Behavioral Finance
Psychologen raten zum raschen Verkauf von Minusaktien

Seit 18 Monaten sind die Börsen auf Talfahrt, die Marktberichte bleiben düster und die Talsohle ist nach Ansicht vieler Analysten noch nicht in Sicht. Spätestens jetzt müssten private und institutionelle Investoren ihr Anlageverhalten überprüfen, sagen Experten für verhaltensorientierte Finanzanalyse - Behavioral Finance.

Reuters FRANKFURT. Die Behavioral Analysts untersuchen das Verhalten der Marktteilnehmer und leiten aus ihren Beobachtungen Empfehlungen ab. Angesichts der Minus-Rekorde an den Aktienmärkten raten sie, verlustreiche Aktien möglichst schnell zu verkaufen und Gewinnpositionen zu halten.

Bislang machen die Investoren jedoch genau das Gegenteil: Von Verlustmachern trennten sie sich zu spät, Gewinneraktien dagegen würden oft zu früh verkauft. "Anleger neigen dazu, nur positive Nachrichten wahrzunehmen", sagt Gianni Hirschmüller von cognitrend. In dem Glauben, die Kurse würden wieder steigen, hätten viele Investoren ihre Verlustpositionen ausgebaut - also im fallenden Markt nachgekauft, in der Hoffnung mit steigenden Kursen frühere Verluste wieder auszugleichen. Dabei hätten die Anleger allerdings immer mehr Verluste gemacht. "Ich glaube, dass viele erst jetzt anfangen zu erkennen, wie negativ die Lage ist."
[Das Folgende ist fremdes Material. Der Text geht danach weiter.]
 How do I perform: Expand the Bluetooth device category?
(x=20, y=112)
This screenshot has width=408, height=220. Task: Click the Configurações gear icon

Für Hirschmüller und andere Verhaltensanalysten ist die Marktlage so schlecht, dass sie den Zeitpunkt für neue Engagements noch lange nicht kommen sehen. Sie gehen davon aus, dass erst absoluter Pessimismus oder Panikverkäufe Zeichen für eine Bodenbildung seien. "Da ist immer noch das Prinzip Hoffnung drin. Die Leute sagen, der Markt sei kurzfristig kaputt, komme aber wieder", beschreibt Michael Riesner bei der DG-Bank die Stimmung der Anleger. Deren Hoffnung verleiht er allerdings einen Dämpfer: "Wahrscheinlich ist es umgekehrt."
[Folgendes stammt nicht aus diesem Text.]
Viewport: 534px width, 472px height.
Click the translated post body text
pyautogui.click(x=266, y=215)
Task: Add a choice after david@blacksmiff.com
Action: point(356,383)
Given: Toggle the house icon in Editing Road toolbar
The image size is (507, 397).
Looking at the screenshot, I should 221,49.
Behavioristen empfehlen Spekulationsplan

Auch Stimmungsindikatoren wie der so genannte Call/Put-Ratio illustrierten die Widersprüche im Markt, sagt Michael Riesner von der DG-Bank. Der Indikator, der das Verhältnis von Kauf- und Verkaufsoptionen darstellt, sei im Augenblick neutral und liege mit etwa 0,8 Punkten fast noch auf dem gleichen Stand wie im Frühjahr, als der Dax noch bei rund 6 600 Punkten gestanden habe -- nicht unter 5 000. "Das heißt, bei den Dax-Optionen sind Anleger immer noch viel zu optimistisch", sagt Riesner. Das sei gefährlich, so mancher mache sich etwas vor. Mit der späten Einsicht in die Marktlage komme auf die Investoren jetzt die Entscheidung zu, "den inneren Schweinehund zu überwinden, die gemachten Verluste zu realisieren und eine neue Strategie zu entwickeln", sagt Hirschmüller.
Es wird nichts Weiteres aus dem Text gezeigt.